Namun, sejak pensiun sebagai pemain pada 2008, Lamptey tetap dengan jiwa positif yang membanggakan. Memang, ia mendirikan Sekolah Internasional Glow-Lamp di Accra, Ghana—yang memiliki lebih dari 400 murid—dalam upaya memberi anak-anak kesempatan yang tidak ia miliki saat tumbuh dewasa.
“Pendidikan sangat penting dan itu adalah masalah besar bagi saya,” ucap Lamptey dengan menahan air mata saat diwawancarai Futbol Mundial pada 2014.
“Saya tidak punya waktu untuk pergi ke sekolah. Saya kehilangan banyak hal. Saya tidak bisa membaca atau menulis. Mengingat rasa sakit yang saya alami saat itu, saya tidak ingin anak-anak mengalaminya,” tambahnya.
Yang menarik, setiap ruang kelas di Glow-Lamp dinamai berdasarkan negara tempat ia bermain selama kariernya yang membuana. Ia juga menghabiskan waktu melatih anak-anak muda di akademinya di Elmina.
Lebih spesial lagi, selain mewariskan semua keahlian sepakbolanya, Lamptey mencoba mempersiapkan calon pesepakbola untuk tantangan masalah mental yang ia sendiri masih berjuang untuk mengatasinya.

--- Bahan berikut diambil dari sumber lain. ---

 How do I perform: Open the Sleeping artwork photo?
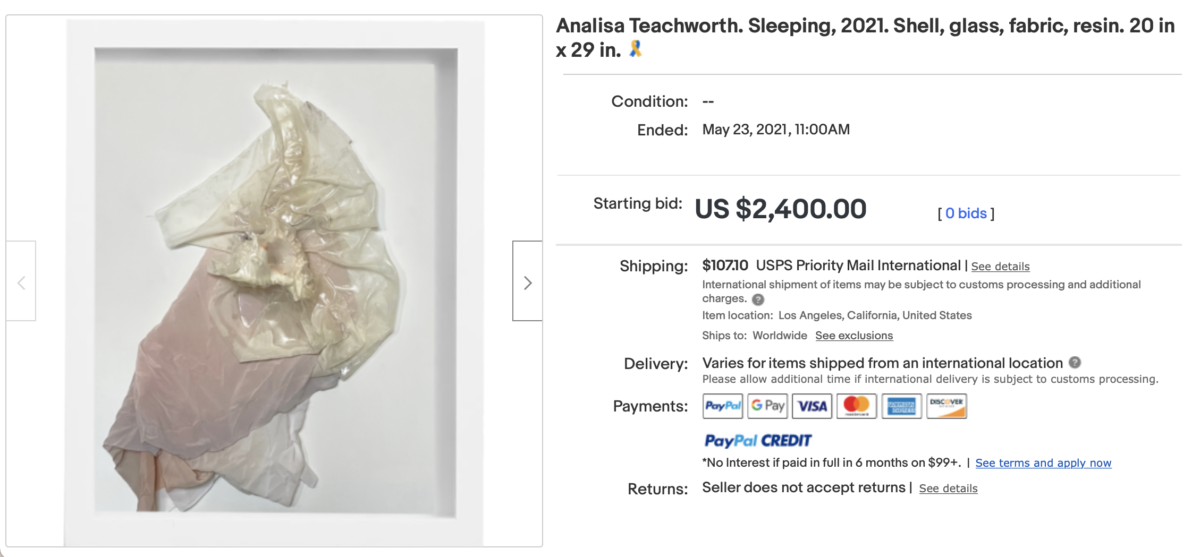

Lamptey juga telah mewariskan kebijaksanaan dan pengetahuannya sebagai pakar sepakbola di televisi Ghana, bekerja sebagai analis untuk TV3 selama Piala Dunia 2014 bersama mantan bek Bayern Munich dan Ghana Sammy Kuffour.
Kesibukan lainnya, Lamptey juga memiliki dan menjalankan sebuah peternakan di pinggiran Accra, tepatnya peternakan sapi dan domba.
Bahkan, baru-baru ini Lamptey dinaungi kebahagiaan yang menyenangkan untuk didengar. Agustus lalu, ia dan tunangannya, Ruweida Yakubu, seorang aktris dan model, menyambut kelahiran anak kedua mereka ke dunia.
Lamptey telah melewati kehidupan layaknya kereta luncur alias ’roller coaster’. Kariernya menjadi contoh dari segala sesuatu yang bisa salah untuk pesepakbola muda dan mengapa kehati-hatian harus diperhatikan ketika membangun bakat remaja.
Namun, pahlawan Kejuaraan Dunia Remaja FIFA 1991 itu mampu bangkit dari kegelapan dan setiap orang yang iba dan mengetahui kisahnya hanya berharap dia memiliki hidup lebih baik di sisa umurnya.
“Bahkan jika saya mengatakan saya gagal dalam sepakbola, Tuhan tidak akan menghukum saya,” kata Lamptey.
“Saya telah melalui neraka. Tapi, saya menikmati hidup saya sekarang. Saya kini bisa mengurus keluarga. Saya baik-baik saja,” pungkasnya.
Kabar baik lainnya, Lamptey dipercaya sebagai pelatih klub Liga Primer Ghana, Elmina Sharks, sejak Februari lalu.